§ **Given instruction A**
Retype part of the forum thread about the Bisping and Silva fight, starting at "## Life B Ez" and ending at "standing up easily.".
§ **Given instruction B**
Using the forum thread about the Bisping and Silva fight, answer yes or no to each statement and quote the words that decide it: (i) UFCFAN89 gave the first round to Mike. (ii) Banana Pants says Bisping won the fight. (iii) The Horticulturist, while watching the fight again, says Wanderlei clearly won it.
§ **Given instruction C**
Write what comes next in the forum thread about the Bisping and Silva fight, picking up right after its last post.

§ **Text to read**
What the f**k is the problem with him thinking he won the fight?

He is allowed an opinion you know, he gave full credit to Silva, respected that Silva won the fight, and shook the man's hand after the fight.

Get off his back, jesus, the hate STILL carrys on


----------



## Banana Pants (Feb 20, 2010)

Bisping lost. Clearly. Maybe he needs to learn some BJJ then he will start winning some fights.


----------



## BrianRClover (Jan 4, 2008)

Spec0688 said:


> I actually thought it was a REALLY close fight, the thing that put Wanderlei over the edge was that flurry with 10 seconds left in the fight, otherwise... Bisping could have won it..
> 
> it was 1-1 going into the 3rd, and even the 3rd round was close until the 10 seconds like I said.


Absolutely, if not for the alst 15 seconds of round 2 and 3 Bisping won that fight in a lot of judges eyes... but it could have gone either way.

Ultimately though, none of that matter. Jardine may have edge Jackson if not for the last 30 seconds of their fight... but those 30 seconds existed... tough luck.


----------



## coldcall420 (Aug 2, 2007)

Notice how conscious Bisping is of saying or talking any crap or disrespect to legend after the whole Dan thing......or is that just me?????:confused02:


----------



## Life B Ez (Jan 23, 2010)

In Fairness, I thought he won too

And I'm a Wand fan


----------



## The Horticulturist (Feb 16, 2009)

I'm about to watch it again. I just remember Wanderlei getting huge points at the end of every single round, while avoiding damage, and standing up easily.


----------



## UFCFAN89 (Jan 20, 2010)

First round went to Mike but Wand won the 2nd/3rd rounds, and Im not just saying that as a Wand fan.

Appeared to me that Wand PULLED guard at the end of the 2nd to get the guillotine. His TD defense was much better after the 1st round too. I thought Rosenthal was going to stop the fight once Wand connected late in the 3rd though. Bisping looked dazed and was looking up at Josh, IMO.


----------



## The Horticulturist (Feb 16, 2009)

I'm watching this fight right now. Wow.... I can't believe there is any dispute here. Yeah, it was a _relatively_ close fight. But Wanderlei clearly won it.

§ **Provided information**
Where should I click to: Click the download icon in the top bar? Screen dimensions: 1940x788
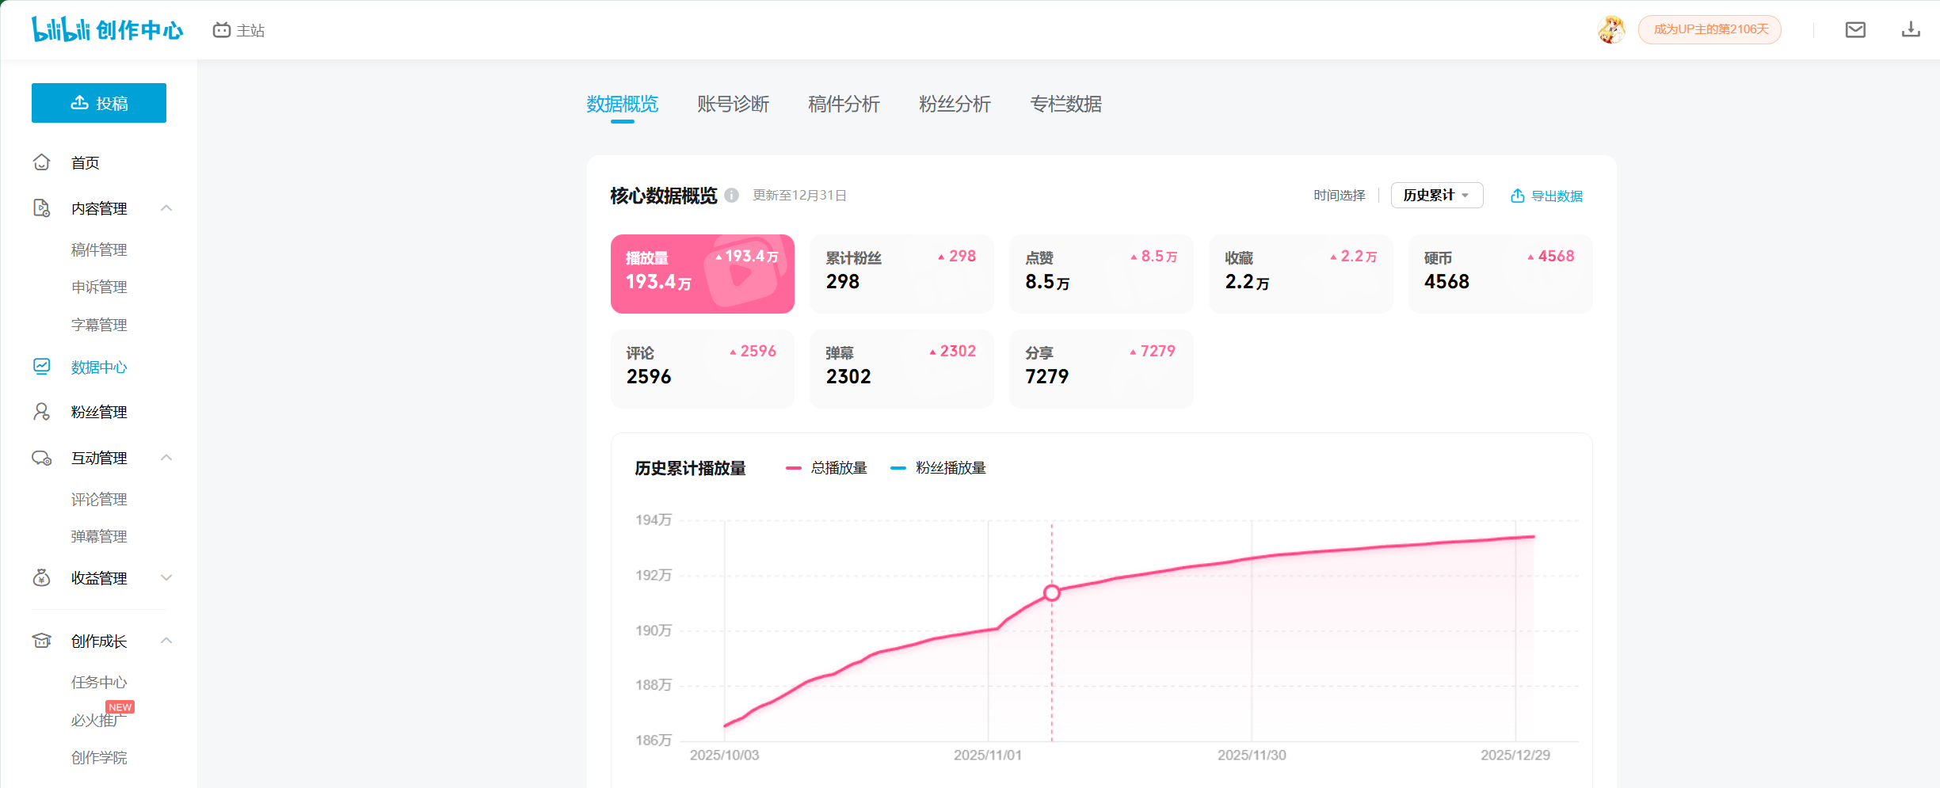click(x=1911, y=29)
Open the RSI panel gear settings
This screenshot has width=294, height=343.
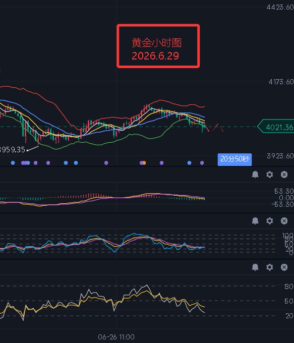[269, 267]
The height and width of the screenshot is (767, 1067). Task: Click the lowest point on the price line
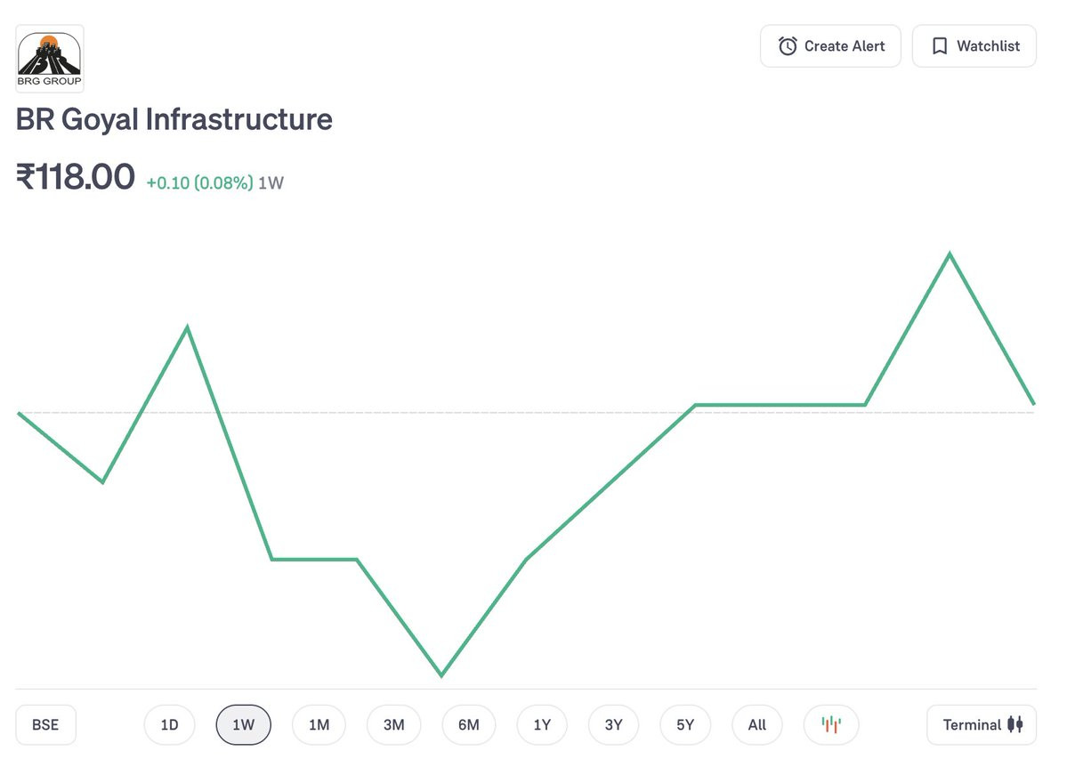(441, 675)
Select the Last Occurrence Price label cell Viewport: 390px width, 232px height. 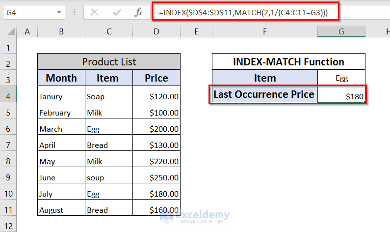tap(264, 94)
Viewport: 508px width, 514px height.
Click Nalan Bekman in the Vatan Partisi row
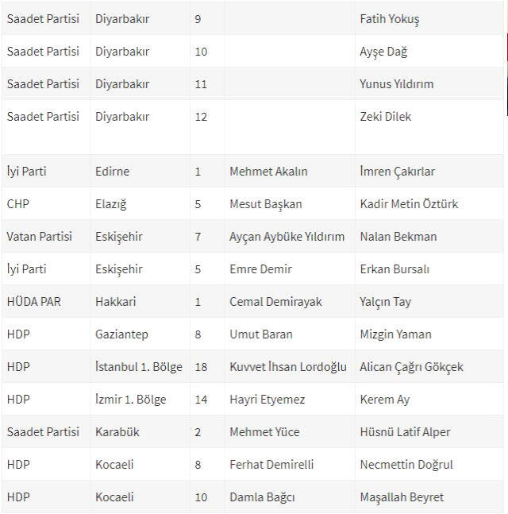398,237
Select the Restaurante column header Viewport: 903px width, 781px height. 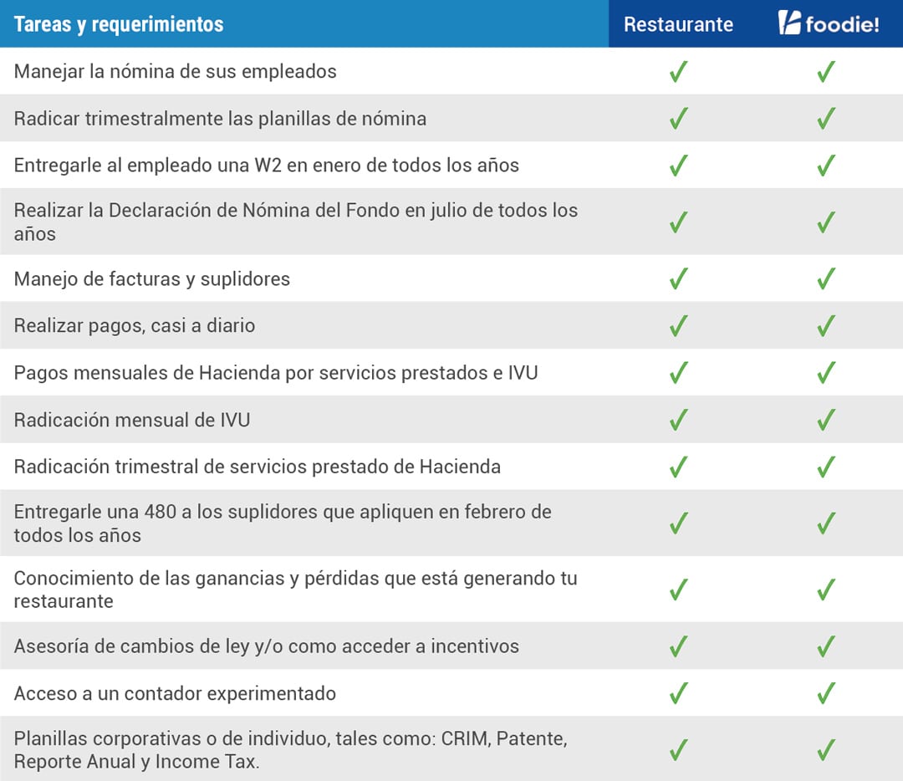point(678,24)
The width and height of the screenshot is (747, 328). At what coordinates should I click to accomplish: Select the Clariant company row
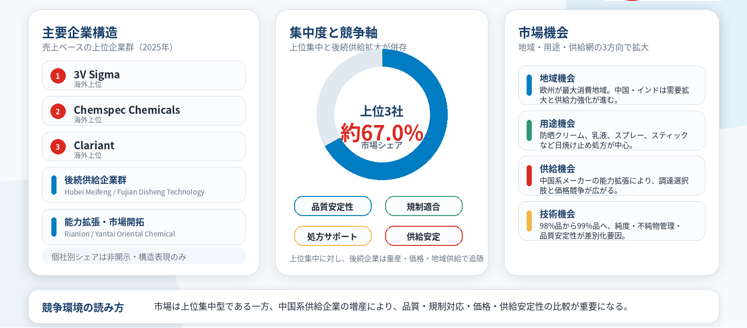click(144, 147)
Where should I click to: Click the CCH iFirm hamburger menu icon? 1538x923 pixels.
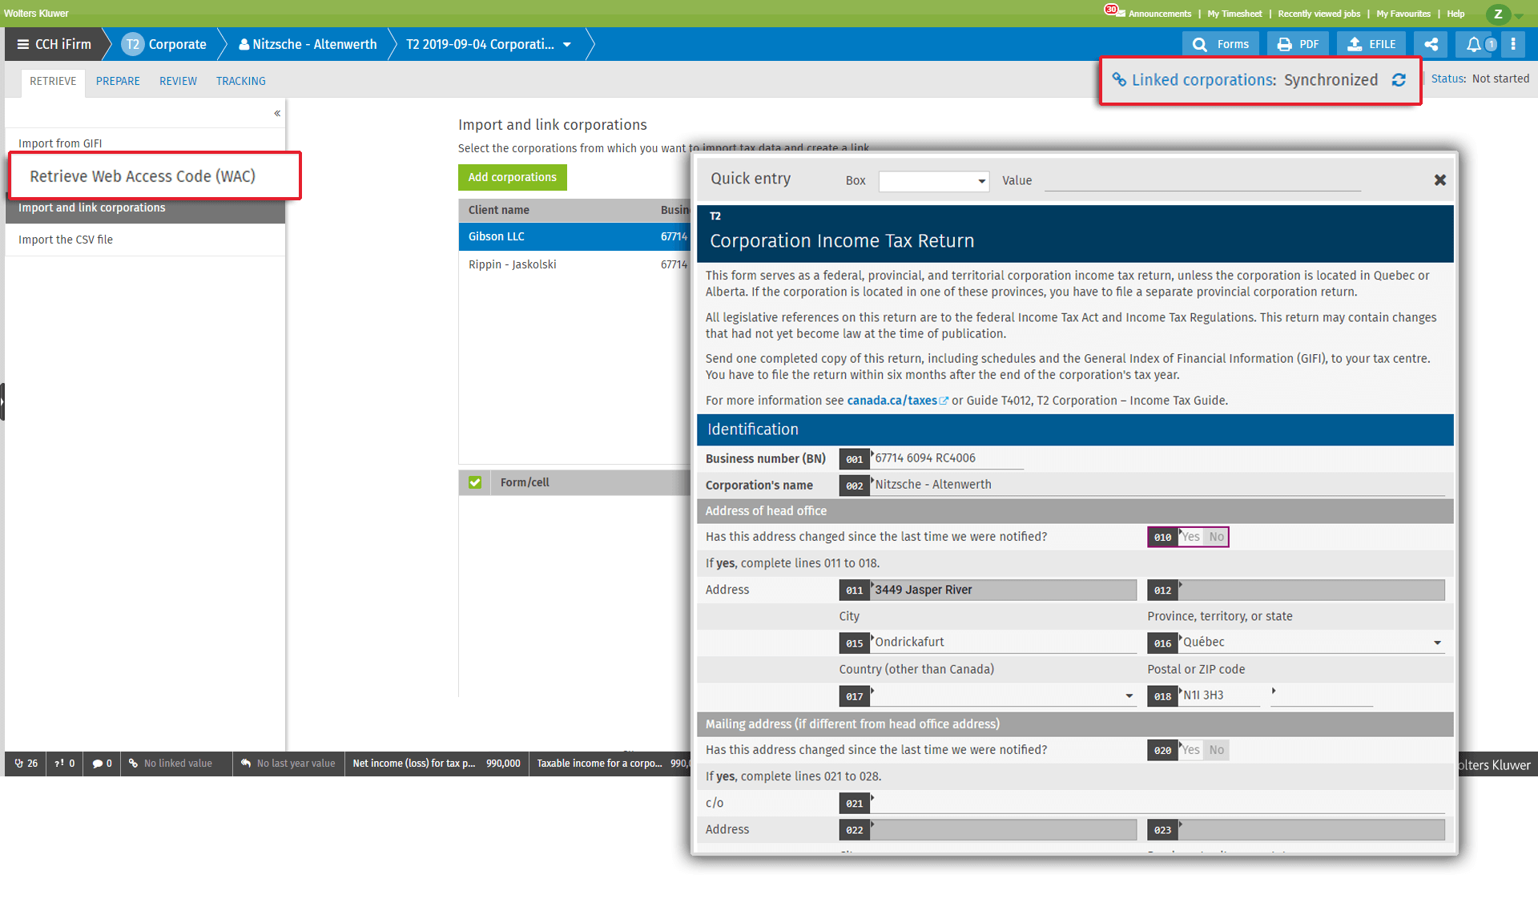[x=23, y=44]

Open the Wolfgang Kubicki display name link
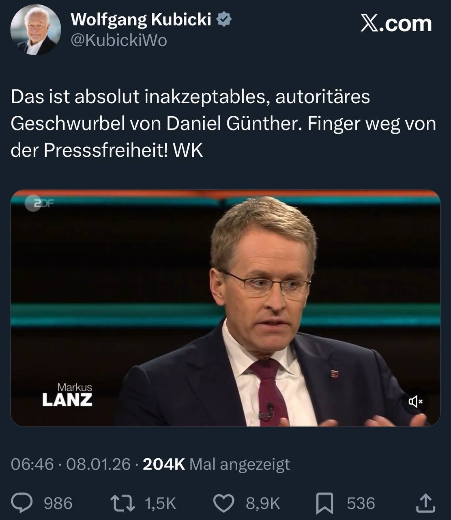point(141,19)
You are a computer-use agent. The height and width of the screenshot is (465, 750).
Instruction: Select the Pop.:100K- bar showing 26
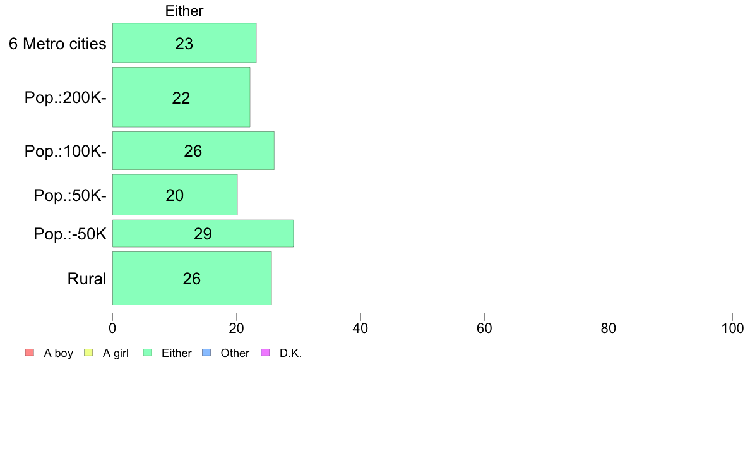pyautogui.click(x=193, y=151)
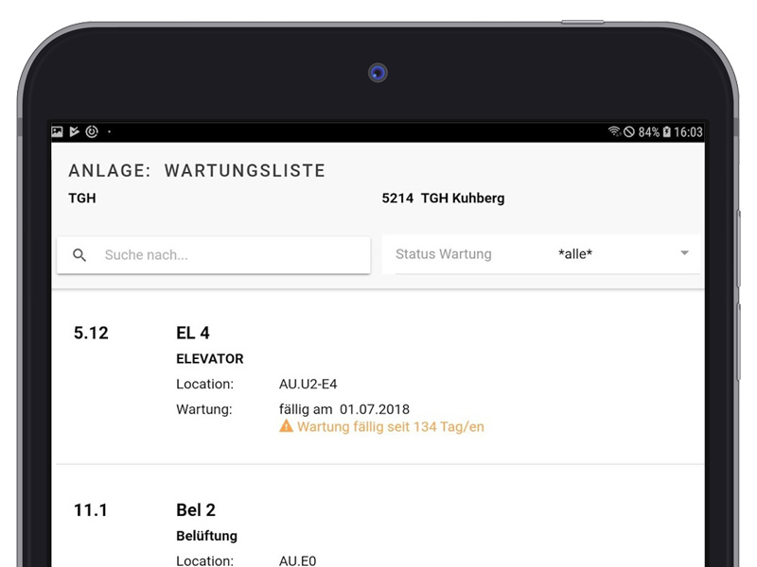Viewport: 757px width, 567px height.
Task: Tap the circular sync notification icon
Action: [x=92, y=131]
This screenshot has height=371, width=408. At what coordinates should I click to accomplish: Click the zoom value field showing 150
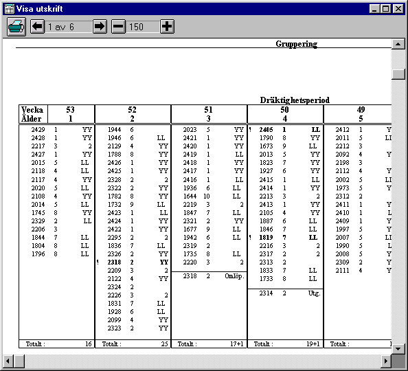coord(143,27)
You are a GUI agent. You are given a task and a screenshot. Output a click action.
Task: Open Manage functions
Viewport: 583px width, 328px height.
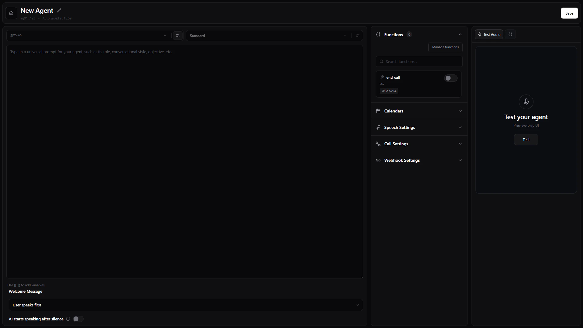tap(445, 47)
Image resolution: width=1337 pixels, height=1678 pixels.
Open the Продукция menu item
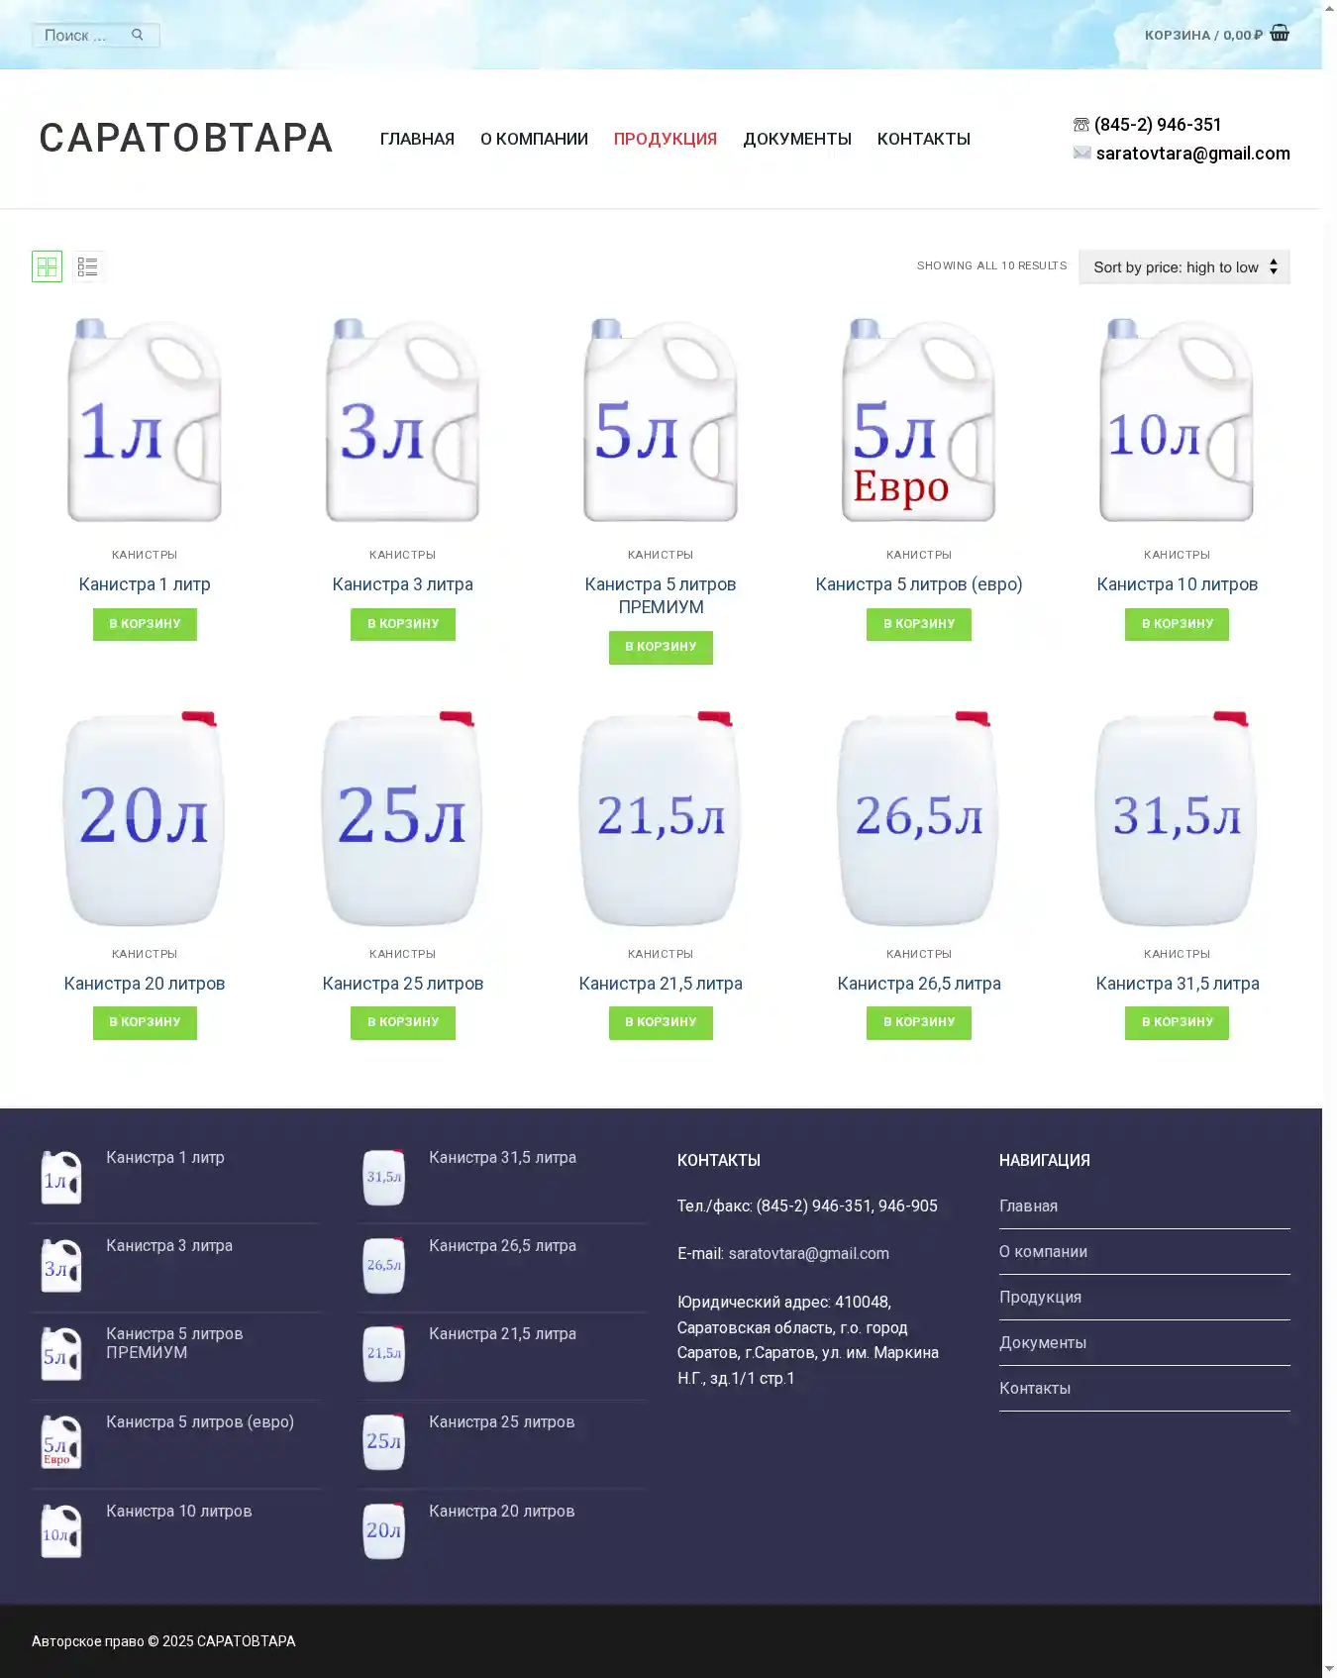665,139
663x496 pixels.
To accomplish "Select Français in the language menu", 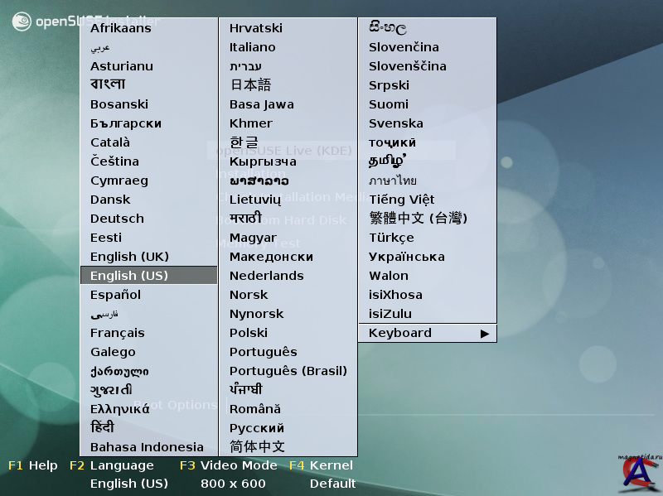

§ **Result A**
## Life B Ez (Jan 23, 2010)

In Fairness, I thought he won too

And I'm a Wand fan


----------



## The Horticulturist (Feb 16, 2009)

I'm about to watch it again. I just remember Wanderlei getting huge points at the end of every single round, while avoiding damage, and standing up easily.

§ **Result B**
(i) Yes: "First round went to Mike but Wand won the 2nd/3rd rounds"
(ii) No: "Bisping lost. Clearly."
(iii) Yes: "But Wanderlei clearly won it."

§ **Result C**
To any who thought Bisping won, do you really think that is how a fighter should win a fight? You think that it was close enough to make a fuss about? I just don't get the level 5 defensive attitude. 

There is no Bisping hate here, the guy seems nice enough. He was very respectful in defeat. 
Like other fighters, I wish he would leave the Wolfslair. He could advance much better training full time elsewhere.


----------



## BobbyD (Apr 27, 2008)

It was controversial at my house too. A guy thought that Bisping had clearly won the fight and was pissed at the decision. He said Bisping had 7 take downs. I said you're full of it. We re-watched it and Bisping had 5 take downs, Wandy had 3. He said well, if Wandy hadn't scored that knockdown at the end, Bisping would have won. Yeah, well, what if what if...
If there were 3 more seconds in that last round? It wouldn't have went to a decision.


----------



## starbug (Sep 9, 2007)

coldcall420 said:


> Notice how conscious Bisping is of saying or talking any crap or disrespect to legend after the whole Dan thing......or is that just me?????:confused02:


What? so now he is wrong cos he doesnt talk shit? The guy can do no right by some people. 

IMo Bisping won the first 2 rounds, but it cudda gone either way.


----------



## SM33 (Sep 22, 2009)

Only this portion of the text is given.